***** Exercise input

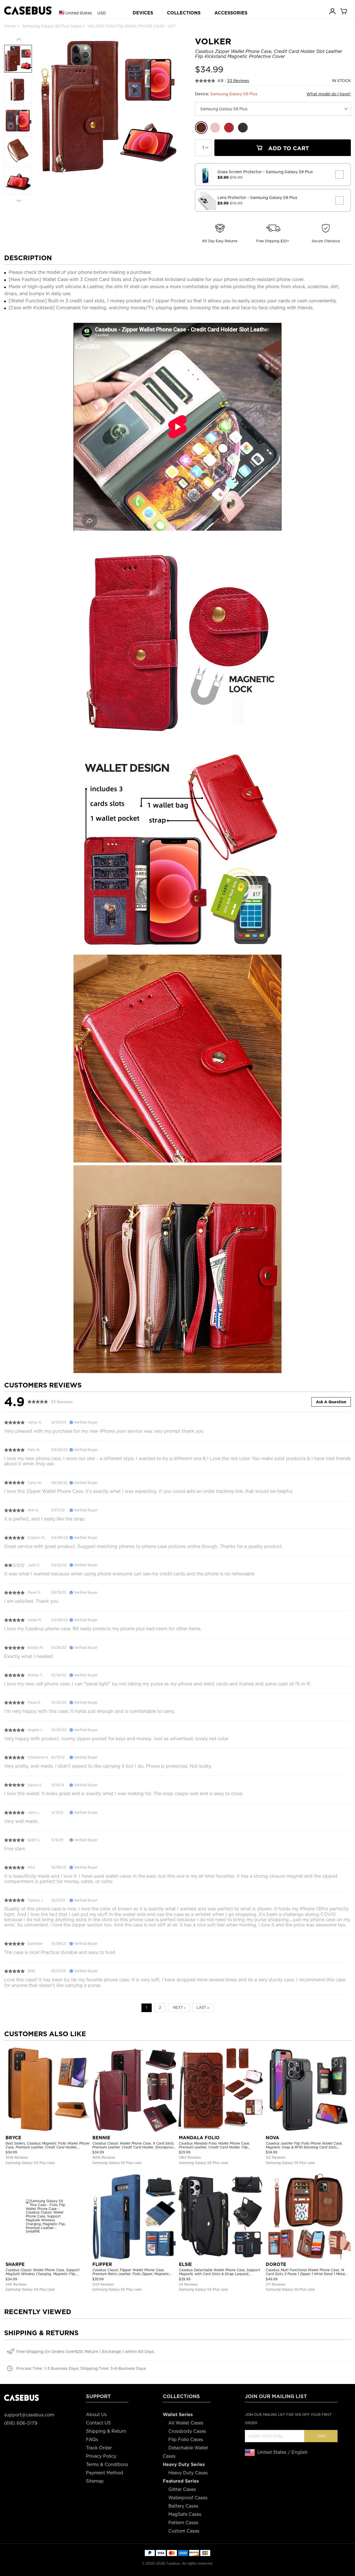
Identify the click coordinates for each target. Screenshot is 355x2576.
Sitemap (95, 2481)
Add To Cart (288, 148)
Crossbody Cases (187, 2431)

**********
***** Exercise input

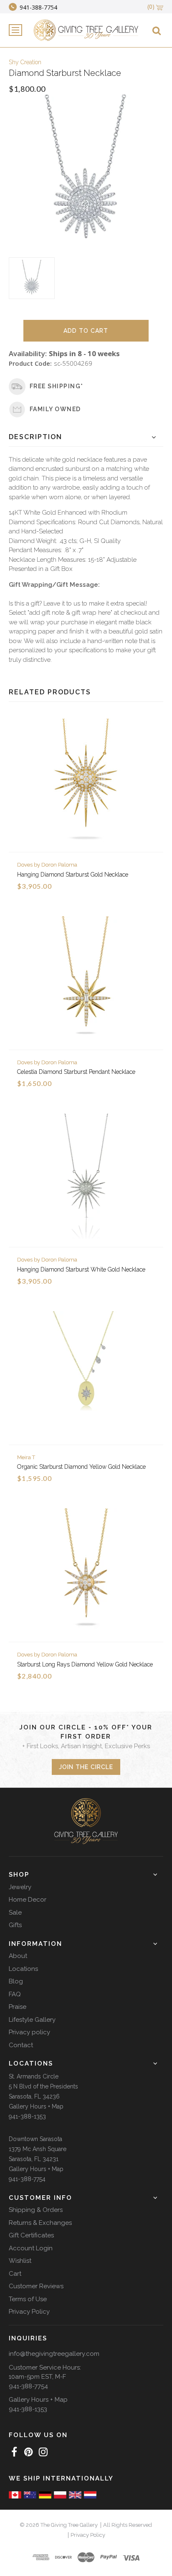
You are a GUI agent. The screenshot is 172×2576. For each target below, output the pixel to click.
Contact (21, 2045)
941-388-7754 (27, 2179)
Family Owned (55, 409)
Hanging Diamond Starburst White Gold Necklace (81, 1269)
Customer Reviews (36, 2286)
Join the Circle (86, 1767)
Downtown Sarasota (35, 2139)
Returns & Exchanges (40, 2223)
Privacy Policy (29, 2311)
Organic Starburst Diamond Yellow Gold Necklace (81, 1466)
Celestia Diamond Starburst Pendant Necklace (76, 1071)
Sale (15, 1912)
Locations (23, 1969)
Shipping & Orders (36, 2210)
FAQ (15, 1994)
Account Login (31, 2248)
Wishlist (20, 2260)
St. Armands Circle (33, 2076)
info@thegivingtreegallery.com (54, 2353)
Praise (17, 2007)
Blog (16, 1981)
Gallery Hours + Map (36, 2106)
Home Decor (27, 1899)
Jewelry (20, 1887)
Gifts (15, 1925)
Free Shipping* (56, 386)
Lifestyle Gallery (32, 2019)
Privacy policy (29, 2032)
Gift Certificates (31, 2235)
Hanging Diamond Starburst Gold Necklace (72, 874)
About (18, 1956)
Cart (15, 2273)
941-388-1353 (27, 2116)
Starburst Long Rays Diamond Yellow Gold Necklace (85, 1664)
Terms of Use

**********

Above are the records; copy exactly the lines from the line with "Family Owned (55, 409)" through the line with "Organic Starburst Diamond", both included.

▶ **Answer box**:
Family Owned (55, 409)
Hanging Diamond Starburst White Gold Necklace (81, 1269)
Customer Reviews (36, 2286)
Join the Circle (86, 1767)
Downtown Sarasota (35, 2139)
Returns & Exchanges (40, 2223)
Privacy Policy (29, 2311)
Organic Starburst Diamond Yellow Gold Necklace (81, 1466)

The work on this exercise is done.